What is being asked: Would you please transcribe, exactly as written, the lines of the entries below starting at the one that holds "Task: Click the Home icon in navigation" and ending at the one that holds "You are a computer-use agent. The", both included?

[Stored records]
▼

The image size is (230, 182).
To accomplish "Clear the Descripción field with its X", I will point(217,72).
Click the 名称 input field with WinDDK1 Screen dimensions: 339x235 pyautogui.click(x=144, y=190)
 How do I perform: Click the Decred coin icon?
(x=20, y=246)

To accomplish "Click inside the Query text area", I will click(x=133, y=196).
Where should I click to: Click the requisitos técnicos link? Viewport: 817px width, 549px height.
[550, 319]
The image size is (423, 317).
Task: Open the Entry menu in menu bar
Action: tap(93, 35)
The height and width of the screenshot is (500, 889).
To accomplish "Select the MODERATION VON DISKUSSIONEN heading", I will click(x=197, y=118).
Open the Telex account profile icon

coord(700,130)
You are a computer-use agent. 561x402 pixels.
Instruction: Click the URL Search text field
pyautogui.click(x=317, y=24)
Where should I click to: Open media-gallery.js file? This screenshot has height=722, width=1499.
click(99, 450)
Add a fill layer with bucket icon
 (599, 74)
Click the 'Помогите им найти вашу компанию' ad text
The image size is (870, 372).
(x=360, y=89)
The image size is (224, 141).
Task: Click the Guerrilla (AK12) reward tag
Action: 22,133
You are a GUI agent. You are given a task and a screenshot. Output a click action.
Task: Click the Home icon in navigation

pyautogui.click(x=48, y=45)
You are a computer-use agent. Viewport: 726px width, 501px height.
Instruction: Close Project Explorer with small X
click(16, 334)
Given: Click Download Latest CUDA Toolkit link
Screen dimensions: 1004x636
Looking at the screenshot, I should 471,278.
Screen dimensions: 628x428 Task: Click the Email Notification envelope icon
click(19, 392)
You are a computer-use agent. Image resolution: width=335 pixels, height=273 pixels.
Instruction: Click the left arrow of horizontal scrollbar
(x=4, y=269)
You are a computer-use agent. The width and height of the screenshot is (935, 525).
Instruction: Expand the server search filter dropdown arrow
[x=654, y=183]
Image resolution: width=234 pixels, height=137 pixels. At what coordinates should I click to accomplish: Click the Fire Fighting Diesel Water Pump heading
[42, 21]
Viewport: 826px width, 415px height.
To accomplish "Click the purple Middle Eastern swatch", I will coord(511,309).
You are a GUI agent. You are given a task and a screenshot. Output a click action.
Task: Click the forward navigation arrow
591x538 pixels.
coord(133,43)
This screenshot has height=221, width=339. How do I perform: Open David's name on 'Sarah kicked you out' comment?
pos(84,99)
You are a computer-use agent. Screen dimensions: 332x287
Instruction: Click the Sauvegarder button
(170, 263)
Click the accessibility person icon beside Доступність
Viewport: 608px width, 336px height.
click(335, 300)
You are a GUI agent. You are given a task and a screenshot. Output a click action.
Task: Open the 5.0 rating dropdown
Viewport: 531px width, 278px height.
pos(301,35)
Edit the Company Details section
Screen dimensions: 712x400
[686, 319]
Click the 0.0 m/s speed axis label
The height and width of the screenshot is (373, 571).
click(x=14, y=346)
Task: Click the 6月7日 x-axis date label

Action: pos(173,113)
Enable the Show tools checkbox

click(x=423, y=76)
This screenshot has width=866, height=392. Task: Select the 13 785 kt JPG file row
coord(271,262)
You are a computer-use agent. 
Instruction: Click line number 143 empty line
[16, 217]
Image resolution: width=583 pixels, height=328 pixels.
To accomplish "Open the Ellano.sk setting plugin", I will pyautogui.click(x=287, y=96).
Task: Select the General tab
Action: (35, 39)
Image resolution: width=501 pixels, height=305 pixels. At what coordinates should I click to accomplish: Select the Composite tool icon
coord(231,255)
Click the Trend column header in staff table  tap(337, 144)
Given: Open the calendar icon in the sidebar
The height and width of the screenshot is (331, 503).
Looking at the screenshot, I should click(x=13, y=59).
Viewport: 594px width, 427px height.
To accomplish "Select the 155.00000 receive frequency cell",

▲

Response box:
Task: Click the Home icon in navigation

pyautogui.click(x=48, y=45)
You are a computer-use agent. Viewport: 726px width, 501px height.
Instruction: Close Project Explorer with small X
click(16, 334)
Given: Click Download Latest CUDA Toolkit link
Screen dimensions: 1004x636
Looking at the screenshot, I should 471,278.
Screen dimensions: 628x428 Task: Click the Email Notification envelope icon
click(19, 392)
You are a computer-use agent. Image resolution: width=335 pixels, height=273 pixels.
Instruction: Click the left arrow of horizontal scrollbar
(x=4, y=269)
You are a computer-use agent. The width and height of the screenshot is (935, 525).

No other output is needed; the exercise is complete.